How sad it that, true believers!!

NUFF SAID!!!!!!!!!!!!!!!

The Last Ninja said...

Coming from a background as an assembler coder during the 80's and 90's I can say that OOP is sometimes very useful and other times not practical. Not everything is an object nor should be.

For instance, I used to program arcade games. Code to handle the video would be procedural functions working directly with the video hardware.
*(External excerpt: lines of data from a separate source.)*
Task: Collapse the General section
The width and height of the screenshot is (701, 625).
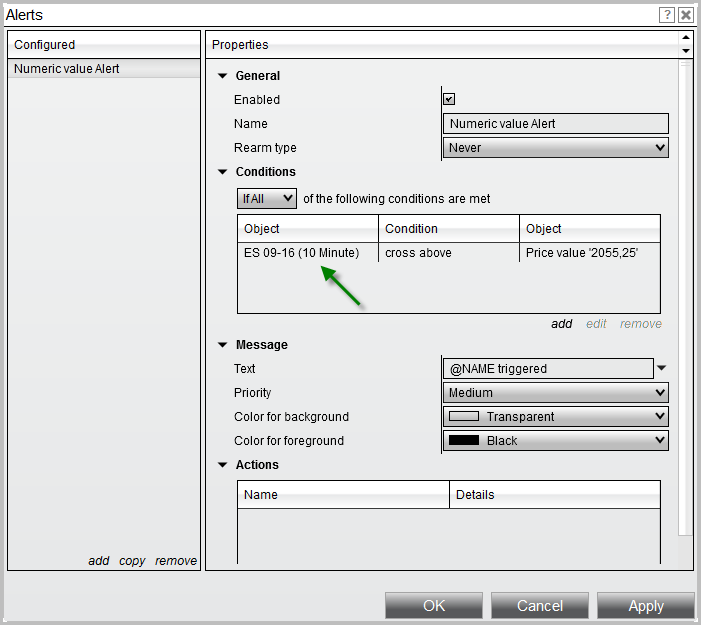Action: click(222, 76)
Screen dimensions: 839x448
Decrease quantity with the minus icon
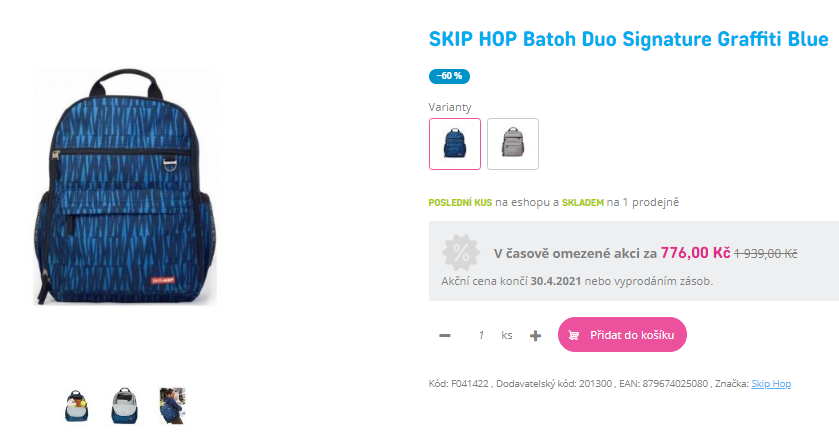[445, 336]
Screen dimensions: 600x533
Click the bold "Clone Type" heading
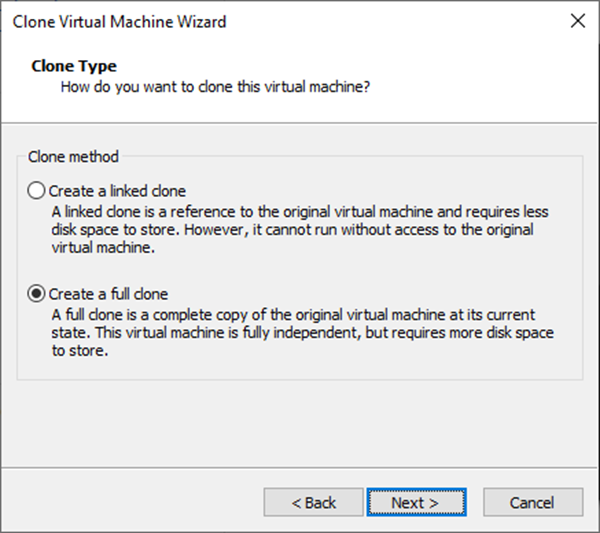tap(74, 67)
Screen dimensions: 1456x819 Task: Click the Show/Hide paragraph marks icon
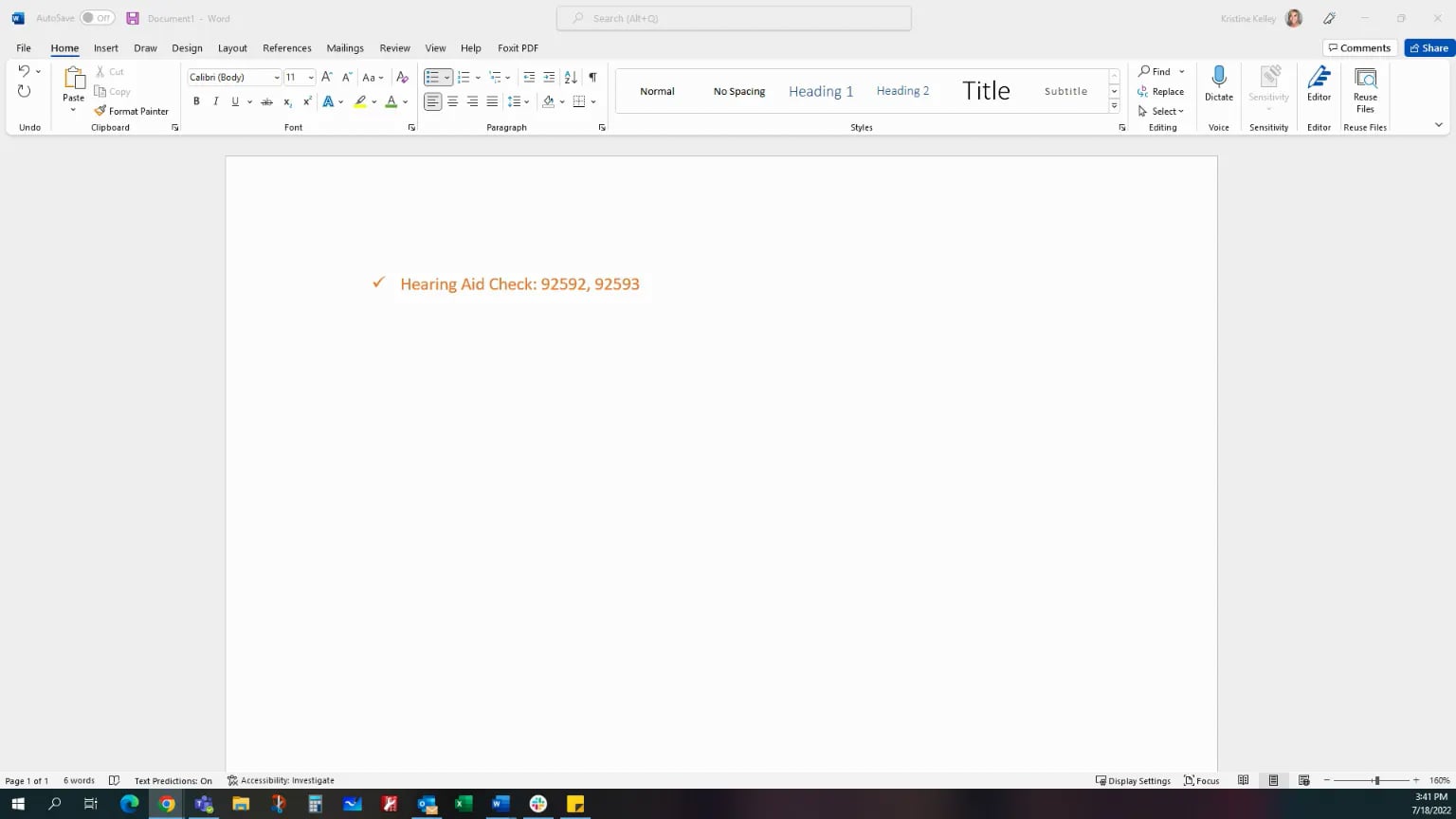click(592, 77)
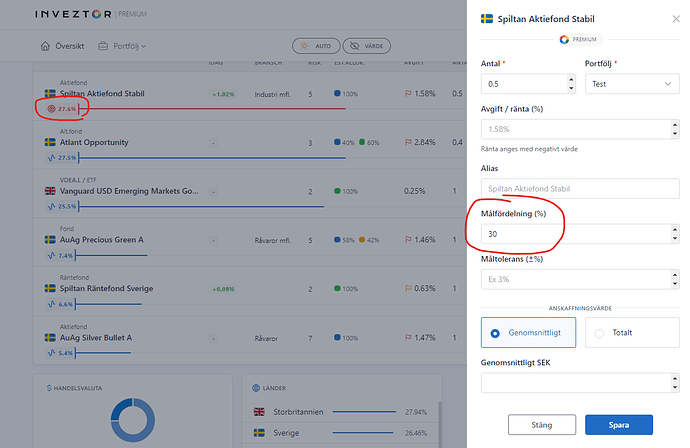Open the Översikt menu item
690x448 pixels.
pyautogui.click(x=69, y=46)
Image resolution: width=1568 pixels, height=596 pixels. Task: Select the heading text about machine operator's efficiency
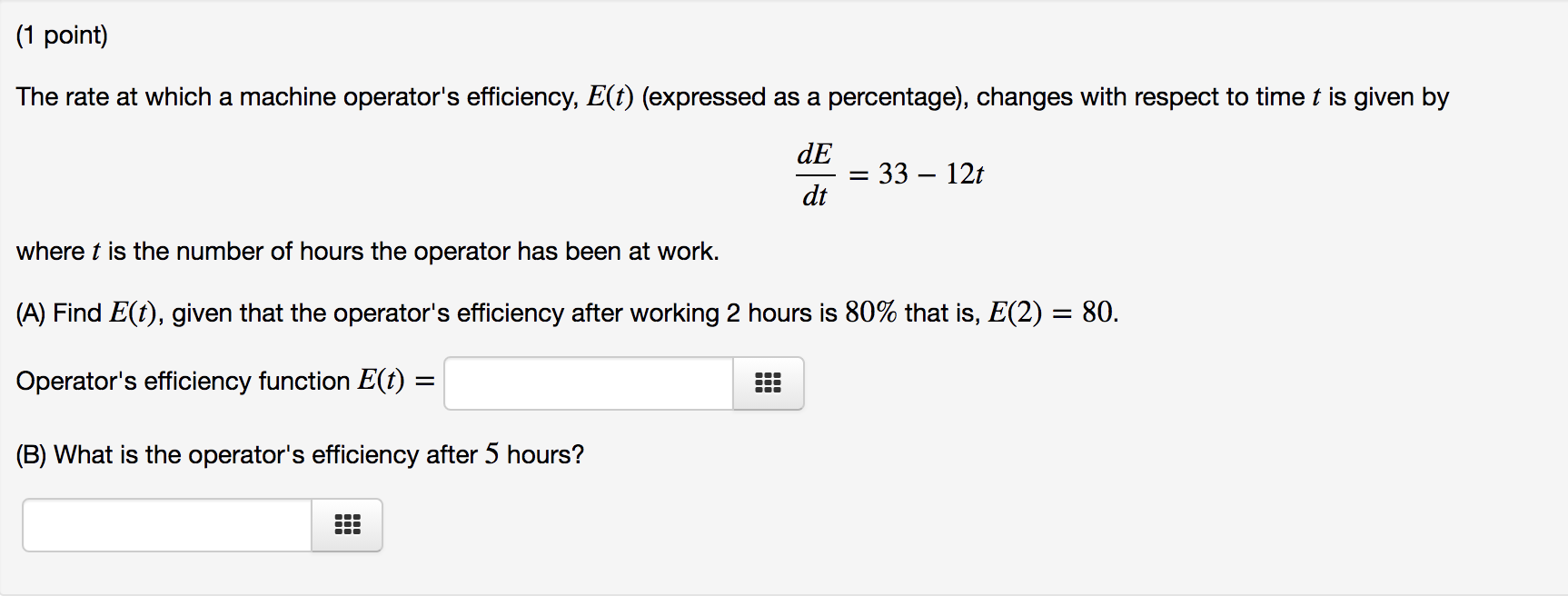click(x=727, y=96)

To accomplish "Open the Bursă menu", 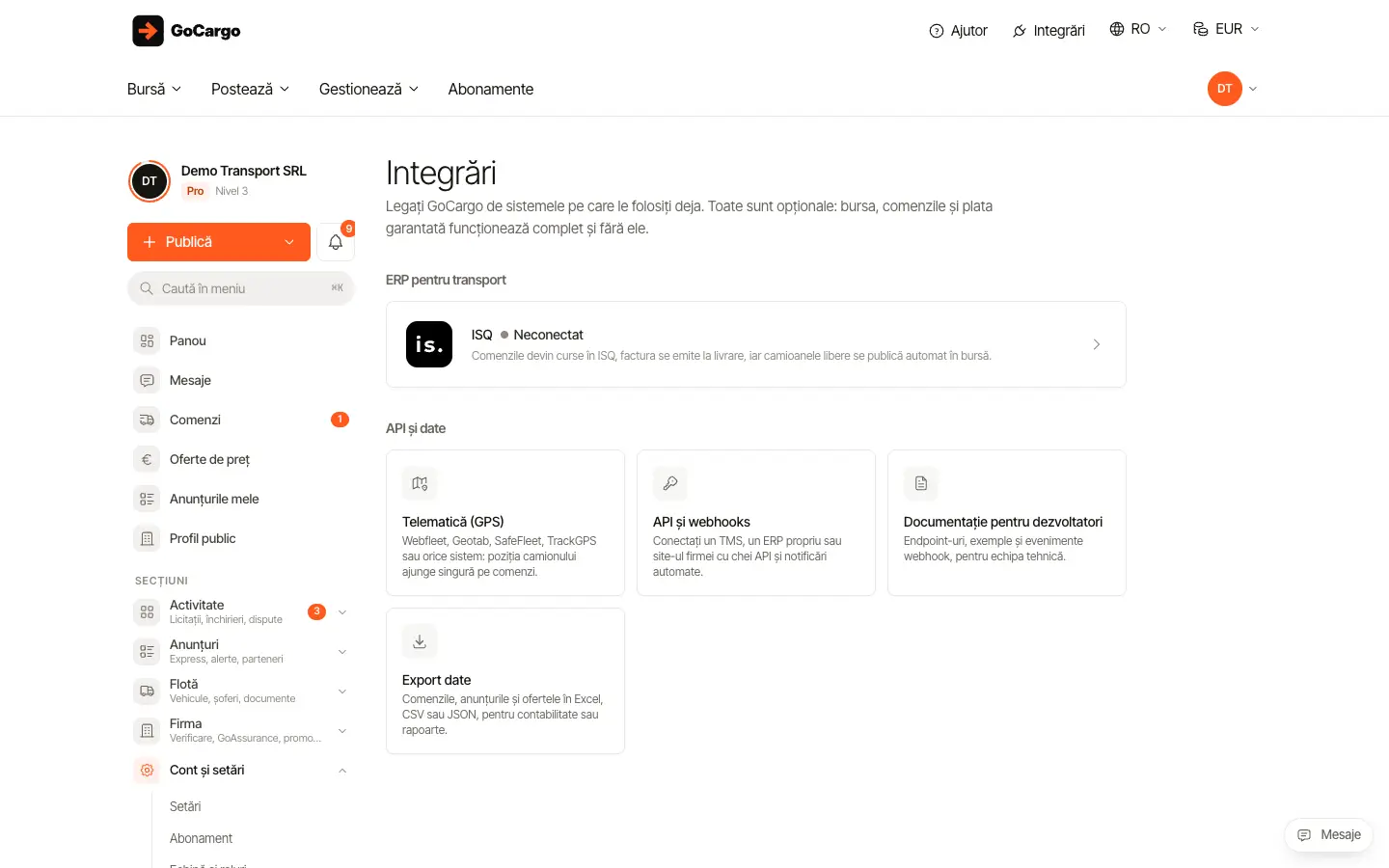I will 154,89.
It would make no sense to make the video card an object because there is only one of these that would be controlled by physical registered at set locations.

When programming the game logic, sprites or actors would be objects because they are more conceptual and they could be a number of these being represented at one time while having slightly different behaviors.

Programming language build around the idea that everything has to be an object are just plain stupid.

Jbc said...

OOP sucks ass, it's the cancer in programing, a spreaded lie by typical "IHaveAMasterSoIKnowAll" dude that ate all bull shit from any java programming course..

Just by experience anybody supporting/programing aplications in both kind of languages can tell you estructured is far easier to understand, code and support one you want to do something bigger than my grandma shoe shop application.

Those freaking gigantic broccoli-like schemas made of 666*10^N classes where N is the version number is what I have to deal and try to fix every day...

This shit leads to having to reboot appservers each week (if we are lucky) because of some mystery memory leak that NO ONE in the world will ever find because its all OOP java/.net made and takes one month just to find out wtf the program does with the memory when you do one click.

So please, dear garbage collector class, clean all this shit and the ones deffending it, those who I want to be brain surgeon operated by a oop guided surgeon robot.